The Night I Needed a Glucagon Injection

The one time I needed a glucagon injection, I didn’t have any. I had never been given a prescription for it, had no idea how to use it, and was absolutely clueless about what it did.

I was into my life with type 1 diabetes about two years when it happened. It was bedtime, and I had taken my long-lasting insulin injection and was finishing up my preparations for the next day. My mind was preoccupied with my job, and I simply forgot to eat my snack before I fell asleep. I was about to learn a lesson I would never forget.

Sometime in the middle of the night, I heard my name being called over and over. It wasn’t my live-in boyfriend; it was, I’d later learn, the team of paramedics gathered around my bed, where I lay sweating, shaking, and unable to speak.

They said I was combative and rushed me to the emergency room. I marvel that I have no recollection of the trip down three flights of stairs on a gurney, my arrival at the hospital, or the glucagon shot. Shortly after the glucagon was administered, I woke up. I was confused and disoriented. I became nauseated and vomited as the nurse offered me a banana.

I was shocked that something as simple as forgetting to eat my snack could cause such a dramatic event. My boyfriend told me that he’d awakened next to me and noticed that I was shaking and profusely sweating. He had tried to wake me, but received no response. He had previously been told by the diabetes educator to rub syrup inside my cheeks if I ever had extremely low blood sugar and was unable to eat. He did it, but in his panic he grabbed the sugar-free syrup. When I remained unresponsive, he called 911.

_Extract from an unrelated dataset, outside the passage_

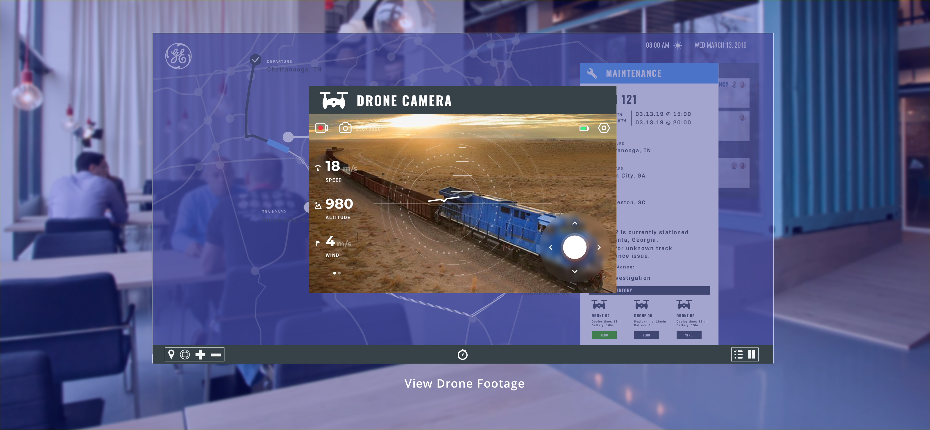This screenshot has width=930, height=430.
Task: Zoom in with the plus icon
Action: [200, 354]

Later, I went to my diabetes educator to talk about what had happened. Other than being more careful about eating and making sure that my blood sugar numbers were at a safe range at bedtime, what could I do to make sure this scenario never happened again? She trained me on using glucagon so that I could show my loved ones and have a plan of action in times of severe hypoglycemia.

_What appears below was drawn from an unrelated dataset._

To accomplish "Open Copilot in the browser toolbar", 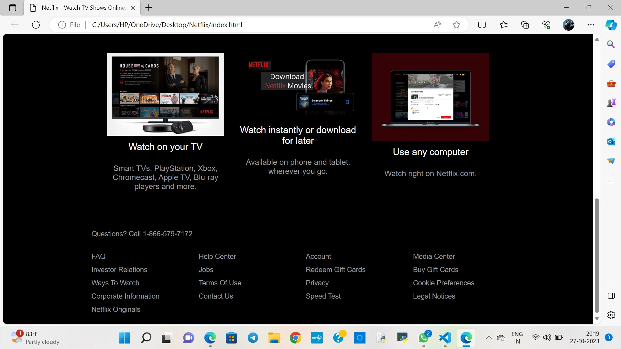I will point(611,25).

Knowing what to do in case of an emergency makes everyone feel less anxious. Today, even my teenage son is trained to use glucagon. One morning he woke for school and found that I was still in bed. He charged into my bedroom ready to take action with the glucagon kit, only to find that I was sleeping in because there was no school that day. I was so proud that even though he was nervous, he was ready to use the glucagon just as we’d shown him.

There are many videos available online that offer step-by-step tutorials for administering a glucagon injection. Occasionally my family watches one to refresh their memory. We have also used an expired kit make my son comfortable with actually mixing the shot and drawing the glucagon into the syringe, after which we discarded the expired glucagon.

Now when I ask my doctor for medication refills, I ask for a new glucagon prescription if my kit is close to the expiration date. Though I haven’t needed one in the last fifteen years, my family and I feel better prepared and much safer having a glucagon kit in the house, just in case.